Il Mirko Balestro: “Un gruppo unito che si fortifica vincendo”

Il gruppo di Mirko Balestro
Il gruppo di Mirko Balestro
Lo scorso anno aveva vinto il titolo, adesso “promuove” i giovani capitani Cavestro e Stefani

Mirko Balestro, lo scorso capitano dell’Under 16 maschile campione regionale e quinta in Italia, ancora una volta si è trovato a partecipare alle Final Four con una squadra e a vivere questa bellissima esperienze di condivisione sportiva. “Sono stati tre giorni favolosi, quest’anno ancor di più visto che avevamo quattro squadre e dal punto di vista organizzativo e del nostro circolo siamo stati super coccolati – esordisce – Di questo devo ringraziare Enrico Zen, ma anche il presidente regionale Mariano Scotton e Luigi De Col del Tc Ca’ del Moro”.
A livello di risultati una delle quattro formazioni, l’Under 14 femminile, ha conquistato il titolo: “Le ragazze meritavano lo scudetto regionale e così è stato mentre per le altre squadre non sono arrivati altri risultasti così eclatanti, però posso dire che tutti si sono battuti al 110 % e sono orgoglioso e soddisfatto sia dei ragazzi che dei capitani: abbiamo formato una bellissima squadra che insieme sta crescendo e vincendo.

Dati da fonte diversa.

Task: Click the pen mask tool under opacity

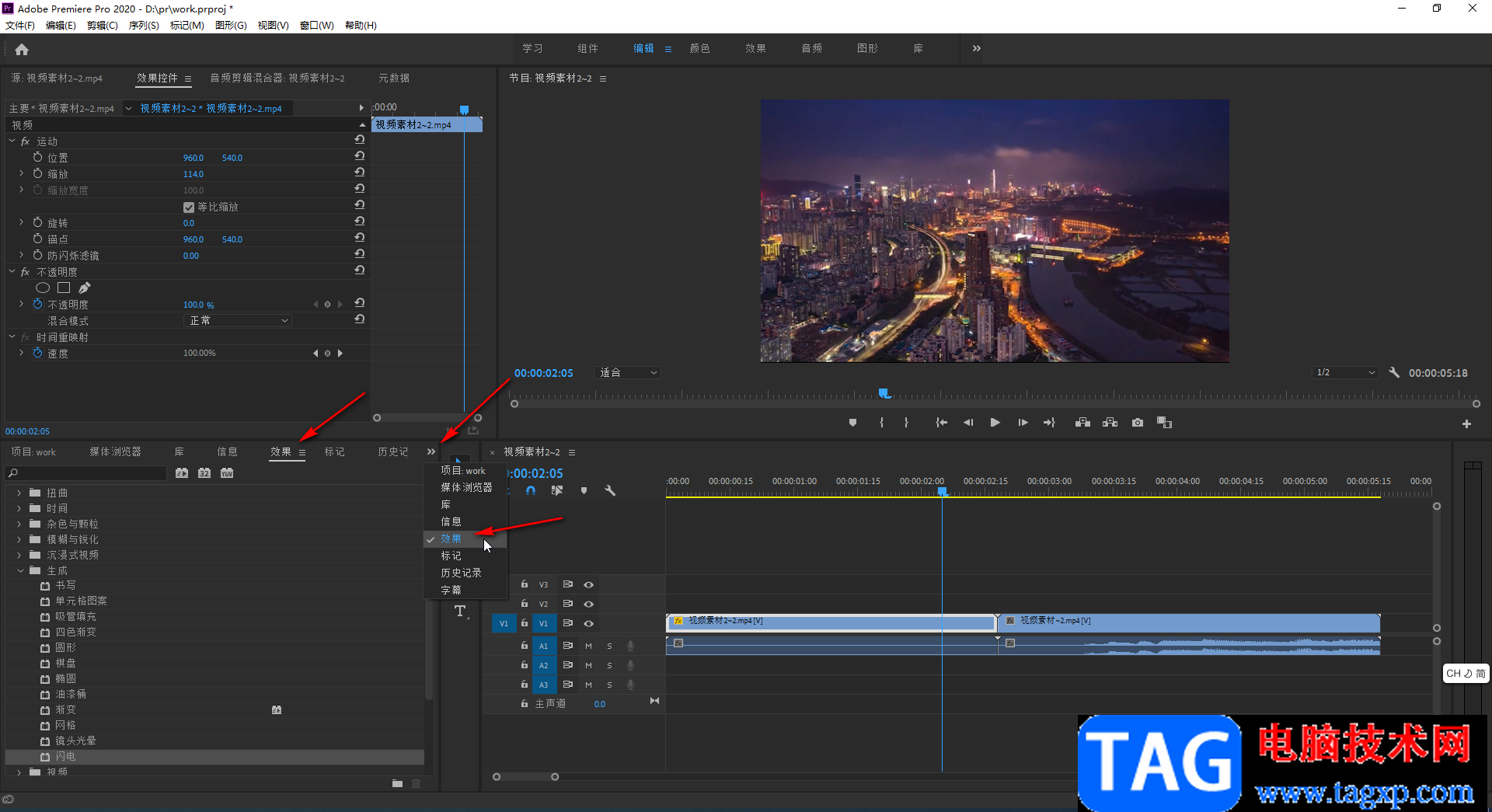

Sono stato molto felice anche per aver avuto come capitani Fabrizio Cavestro ed Alessia Stefani, due giovani che si stanno impegnando a 360° nel nostro circolo.

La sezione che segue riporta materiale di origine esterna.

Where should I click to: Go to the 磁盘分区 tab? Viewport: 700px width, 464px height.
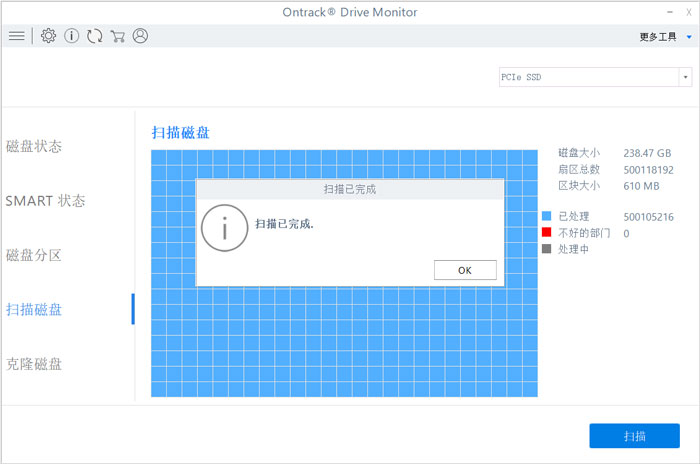[34, 255]
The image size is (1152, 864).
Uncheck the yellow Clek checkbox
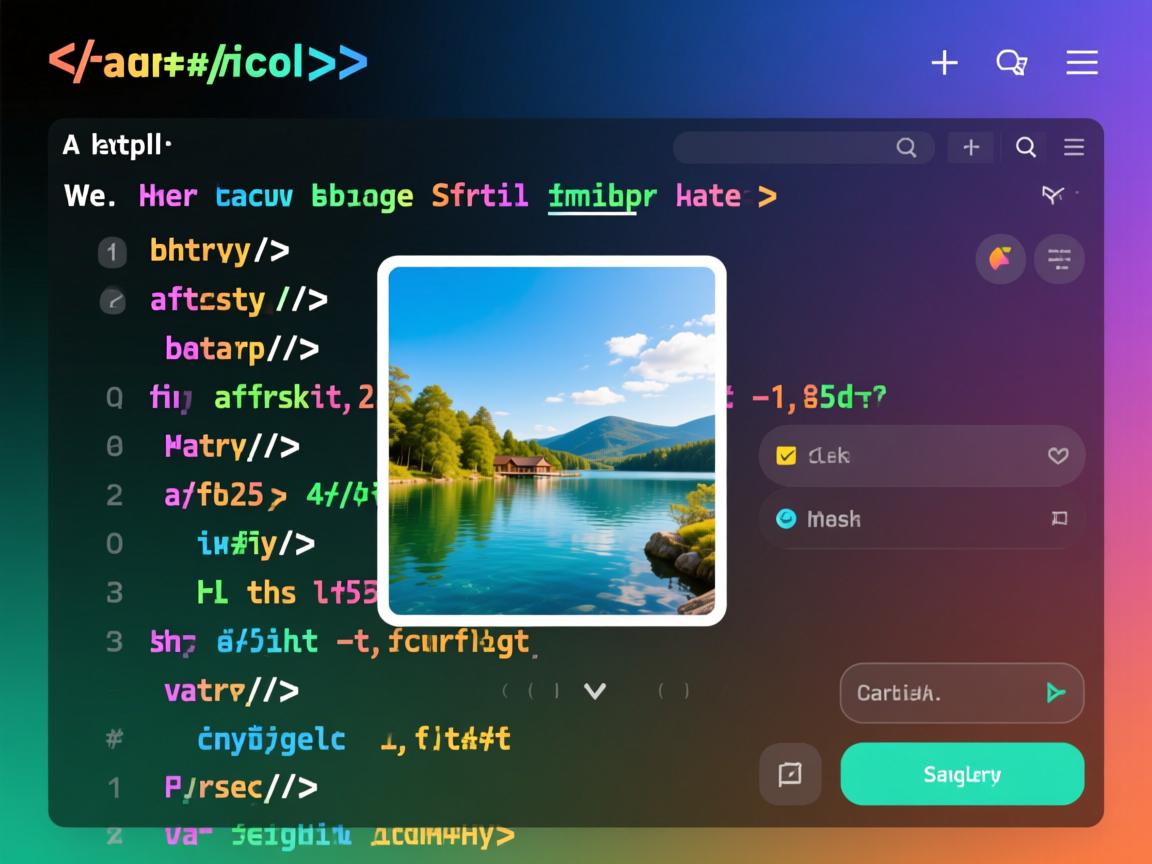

Forse si poteva fare qualcosa di più con l’Under 12 e l’Under 14 maschile, però i ragazzi hanno lottato come leoni e non ho nulla da rimproverare. Come dicevo prima, hanno messo in campo il 110% e sono arrivati due quarti posti. Ecco, una o due posizioni in più si potevano pure scalare. Ciò non toglie che i ragazzi hanno sempre dato il massimo. Infine, l’Under 16 femminile è mancata nel doppio, che non hanno mai giocato insieme, ma Alice Paterno e Giorgia Cavestro si sono comunque difese”.

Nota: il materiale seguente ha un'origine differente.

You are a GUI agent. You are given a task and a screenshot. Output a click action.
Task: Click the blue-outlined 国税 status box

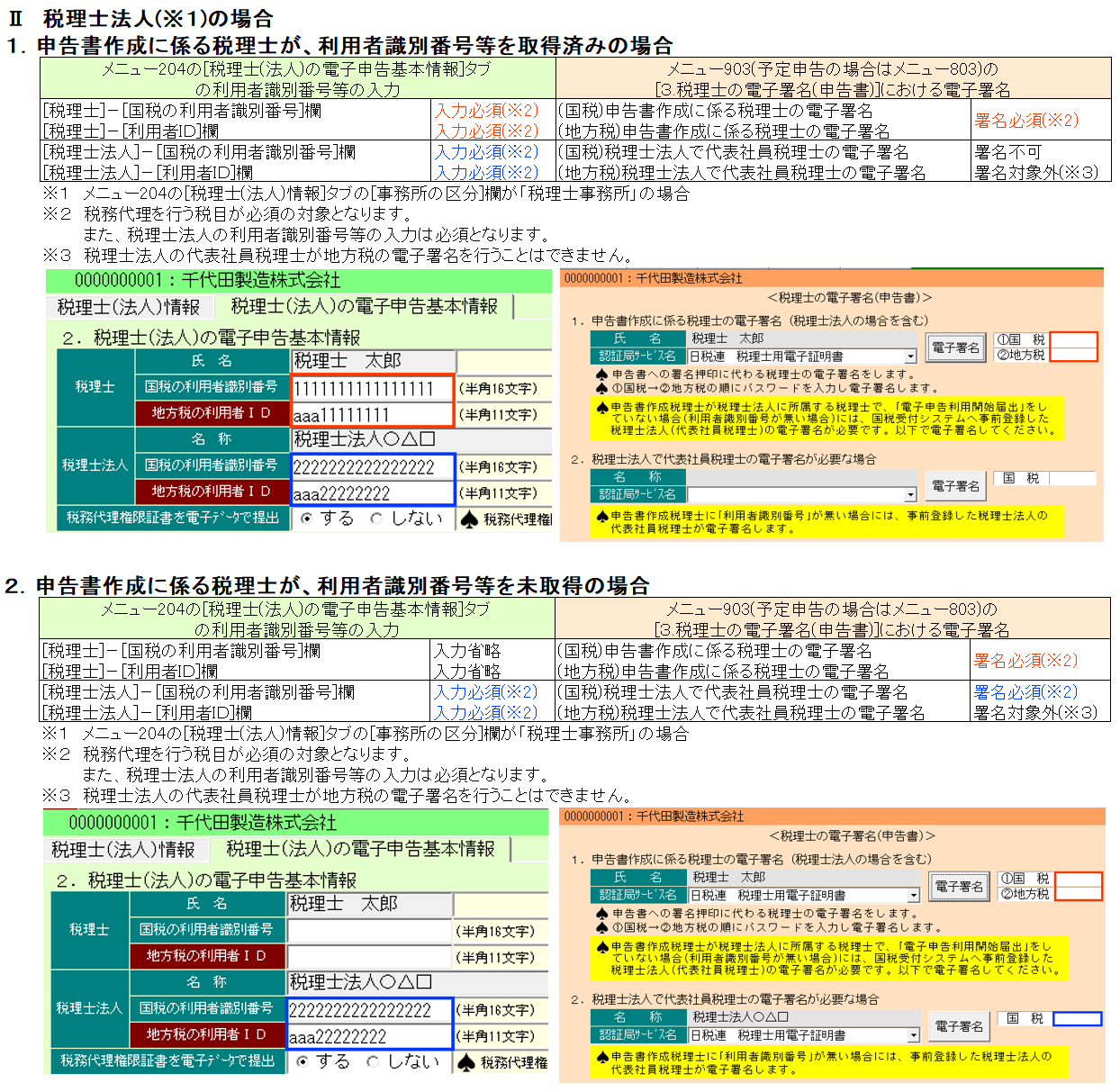(1077, 1018)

Per quanto riguarda un parere tecnico sui ragazzi visti nella tre giorni del Lido, Balestro non vede eccellenze tranne nell’Under 14 maschile: “In realtà alle Final Four viene privilegiato il discorso di squadra pertanto, oltre ai singoli, si vede il lavoro del circolo nel suo complesso”.
Balestro svela poi un piccolo aneddoto su come Fabrizio Cavestro sia stato promosso capitano: “Al circolo c’era la festa finale della scuola tennis e, pertanto, non potevamo accompagnare le ragazze al TC Padova per la sfida decisiva. Così visto che giocava sua sorella Giorgia lo abbiamo chiesto a Fabrizio. Gli abbiamo promesso, in caso di qualificazione, che avrebbe portato lui le ragazze al Lido e così è stato. Ne sono felicissimo ed è stato davvero bravo. Posso affermare che il gruppo di maestri del nostro circolo, tra cui Marco Berna che non era presente alle finali, è molto compatto e sono orgoglioso del lavoro che si sta facendo: abbiamo tantissime squadre e devo ringraziare tutte le persone che contribuiscono a rendere grande il nostro tennis”.
Ora gli appuntamenti continueranno con il macroarea per l’Under 14 femminile a Merano e, nonostante l’assenza della giocatrice di punta, Rachele Munari, Tennis Comunali non vuole deludere le attese e metterà tutto se stesso per rilanciare la sfida.